Whether the Corona Fire Department (CFD) is fighting a wildfire, searching for a lost hiker, or responding to a traffic accident, the more information they have about the situation, the more effectively they can do their jobs. They needed a mobile situational awareness platform that would let them put all critical information — including footage from their unmanned aerial vehicles (UAVs) — in one place, to visualize it and easily share it across the response team.
Corona, California is a relatively small city, but its fire department faces some unique challenges. Like most fire departments in the U.S., CFD extinguishes burning buildings, rescues people from hazardous situations and responds to EMS calls. Unlike most fire departments, Corona borders the Cleveland National Forest — a 460,000 acre park with a variety of recreational activities, plenty of places for hikers to get lost or injured, and more than 110 wildfires each year.

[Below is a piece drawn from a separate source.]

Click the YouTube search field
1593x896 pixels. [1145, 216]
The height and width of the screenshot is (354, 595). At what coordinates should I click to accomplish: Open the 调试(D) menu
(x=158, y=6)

Whether Corona firefighters are battling a wildfire, searching for a lost hiker, or responding to a traffic accident, the more information they have about the situation, the more effectively they can coordinate their efforts and do their jobs. That information comes from several sources. Data from the 911 dispatcher comes through the computer-aided dispatch (CAD) system, which firefighters access via laptop. Until recently, each truck had a single smartphone, which teams used to access contact lists and resource apps. The department also has four UAVs, which they use to assess wildfires and to aid with search and rescue.